Week 4 | consideringworms

Process Posts: Week 4

Introduction: The following Process Posts detail the work accomplished thus far for my study on the appearances of the word “worm” within Romantic period literature. This project compiles archived Romantic texts from the database Hathitrust and runs a text analysis of the documents using the software Voyant. I have purposefully explained my work in a blog-like tone and format so to allow all audiences to comprehend the work plan that will eventually lead to my final conclusions. These posts also serve to outline my work plan for more adept Digital Humanities and Romantic scholars, so that feedback on this project is given with a complete understanding of the project’s methods and journey.

The Reflections section serves to document my later thoughts on my original process.

Update: I will now be using R instead of Voyant to eventually analyze my corpus of texts.

Process Posts

Nov. 22, 2017

The work I did today was surprisingly more exciting than scary. The first task I did was to relook over my Statement of Intent one more time because Dr. Pascoe had pointed out a paragraph that might need further revision. I did change the wording of that paragraph a little bit, but I like how the statement reads now so hopefully this will be my statement’s final form (at least for the duration of the semester). This work took about 15 minutes to complete.

Then, I began my first exploration in learning R. My preliminary training in R started with one of the two lessons from Taryn Dewar’s “R Basics with Tabular Data” from the website Programming Historian that Sarah Stanley showed me. This first lesson taught me how to do very basic commands such as changing the font style and background color of R’s screen, but it also taught me how to manipulate a data table in a few different ways such as finding the median and average of the dataset or computing sums and differences of the dataset. This lesson took me just over an hour to complete. When I was finished my screen showed this:

Image 1. My first lesson in R.

The first computation “data()” in R opened R’s preset datasets. Then, “data(AirPassengers)” allowed me to use the preset dataset in R of air passengers from January 1949 to December 1960 in thousands. In the image, I was given the dataset of air passengers twice because I accidently wrote the code twice in R, which was one of my many mistakes. Then I found the mean, “mean(AirPassengers),” and median, “median(AirPassengers),” of the entire dataset. After this, Dewar’s post on Programming Historian instructed me to find a summary of the dataset by typing, “summary(AirPassengers).” This summary provided a quick way to find the minimum number in the dataset, the 1st quartile, median, mean, 3rd quartile, and maximum number in the dataset. I am still unsure what 1st quartile and 3rd quartile mean, but the meaning of the rest of the summary that I found was understandable.

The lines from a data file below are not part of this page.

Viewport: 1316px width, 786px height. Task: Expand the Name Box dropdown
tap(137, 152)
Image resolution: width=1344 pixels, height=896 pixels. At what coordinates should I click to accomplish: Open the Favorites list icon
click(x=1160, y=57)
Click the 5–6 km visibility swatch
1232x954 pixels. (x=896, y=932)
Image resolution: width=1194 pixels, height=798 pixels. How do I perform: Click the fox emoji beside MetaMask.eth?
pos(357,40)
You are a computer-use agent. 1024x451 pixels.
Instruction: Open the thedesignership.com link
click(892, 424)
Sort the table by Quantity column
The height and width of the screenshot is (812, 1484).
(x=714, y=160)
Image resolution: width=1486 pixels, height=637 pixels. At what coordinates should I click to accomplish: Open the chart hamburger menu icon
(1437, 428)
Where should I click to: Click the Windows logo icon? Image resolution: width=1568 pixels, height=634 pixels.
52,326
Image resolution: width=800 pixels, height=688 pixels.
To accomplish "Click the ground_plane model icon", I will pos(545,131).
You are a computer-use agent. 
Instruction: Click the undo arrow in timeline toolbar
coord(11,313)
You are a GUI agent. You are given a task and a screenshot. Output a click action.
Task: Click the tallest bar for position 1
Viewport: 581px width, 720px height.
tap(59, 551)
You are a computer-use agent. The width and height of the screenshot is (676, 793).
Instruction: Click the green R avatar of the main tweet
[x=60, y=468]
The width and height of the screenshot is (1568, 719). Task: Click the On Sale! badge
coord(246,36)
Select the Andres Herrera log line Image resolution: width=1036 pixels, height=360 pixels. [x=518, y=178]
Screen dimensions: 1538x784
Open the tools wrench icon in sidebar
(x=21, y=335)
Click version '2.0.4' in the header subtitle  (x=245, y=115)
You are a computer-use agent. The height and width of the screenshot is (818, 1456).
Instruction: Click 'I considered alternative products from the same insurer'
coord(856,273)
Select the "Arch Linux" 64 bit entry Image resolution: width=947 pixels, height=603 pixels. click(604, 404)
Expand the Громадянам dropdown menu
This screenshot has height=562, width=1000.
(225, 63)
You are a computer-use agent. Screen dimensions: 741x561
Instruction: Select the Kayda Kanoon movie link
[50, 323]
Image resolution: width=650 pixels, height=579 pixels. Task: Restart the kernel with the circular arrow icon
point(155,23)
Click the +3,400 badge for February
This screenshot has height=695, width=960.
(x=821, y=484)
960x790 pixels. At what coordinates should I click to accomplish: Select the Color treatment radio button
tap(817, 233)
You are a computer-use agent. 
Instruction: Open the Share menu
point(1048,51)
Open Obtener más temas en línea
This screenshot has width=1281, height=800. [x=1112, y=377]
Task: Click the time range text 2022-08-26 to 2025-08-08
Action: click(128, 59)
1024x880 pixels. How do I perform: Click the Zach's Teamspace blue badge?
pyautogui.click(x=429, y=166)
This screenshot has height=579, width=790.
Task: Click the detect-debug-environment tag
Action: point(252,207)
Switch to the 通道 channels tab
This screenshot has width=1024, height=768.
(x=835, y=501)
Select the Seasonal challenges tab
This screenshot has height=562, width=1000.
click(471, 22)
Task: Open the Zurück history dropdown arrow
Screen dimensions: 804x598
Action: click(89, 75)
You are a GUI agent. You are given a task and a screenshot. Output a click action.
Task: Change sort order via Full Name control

Next, I was taught that I can add numbers form the dataset together in R. I can also give labels to numbers in the dataset. For example, the number of passengers in January 1949 was 112,000, so in R I wrote, “Jan1949<-112” and then “Jan1949” and then every time I wanted to manipulate the number 112,000 in the data I did not have to type “112” into R and instead could type “Jan1949,” which then stood for “112.” To give a variable name such as this to every piece of data in the dataset would be time consuming, but I can see how it would make working with a larger dataset less confusing in the long run.

In the next step I made quite a few errors, but luckily R tells the user when they make an error so that the user can immediately change the mistake instead of having to hunt for every mistake later. The first mistake I made occurred when I wrote, “1s” so that R would show me the labels I had made for numbers in my data so far. This is a handy tool so that the user does not label a number twice or label a number in two different ways. This code, however, was supposed to be a lowercase L, not the number 1. So, R told me there was an error in my code and I had to retype “ls” using a lowercase L. After this, I learned how to remove a label I had given to a number by writing “rm(Jan1949).” This got rid of the label Jan1949, associated with the number 112,000 in the dataset.

Next, I learned how to open R’s help page by typing “help().” I did not explore the help page of R too much today because I wanted to focus on the task at hand, but I plan on going back to the help page and exploring it at a later date because I realize I will not always be following instructions on R and someday I will be making my own code. When I am making my own code, at first, I may be reliant on R’s help page.

After this, I did a little more labelling of numbers in the data set and then began working with lines of data from the dataset. I made mistakes in trying to do this because I would type the wrong symbol or accidently type uppercase letters that were supposed to be lowercase, but again, R informed me of my mistakes and I immediately fixed them on the next line of code. “Air49<-c(112,118,132,129,121,135,148,148,136,119,204,118)” is the code to be able to manipulate the number of air passengers in every month of 1949. I believe typing “y<-1:10” and then “y” told R that I wanted to manipulate the dataset and future datasets by number order (e.g. 112=1, 118=2, 132=3, etc.). But I am not too sure of this because Dewar’s instructions move on from this step before I could figure out exactly what I was using this specific code for.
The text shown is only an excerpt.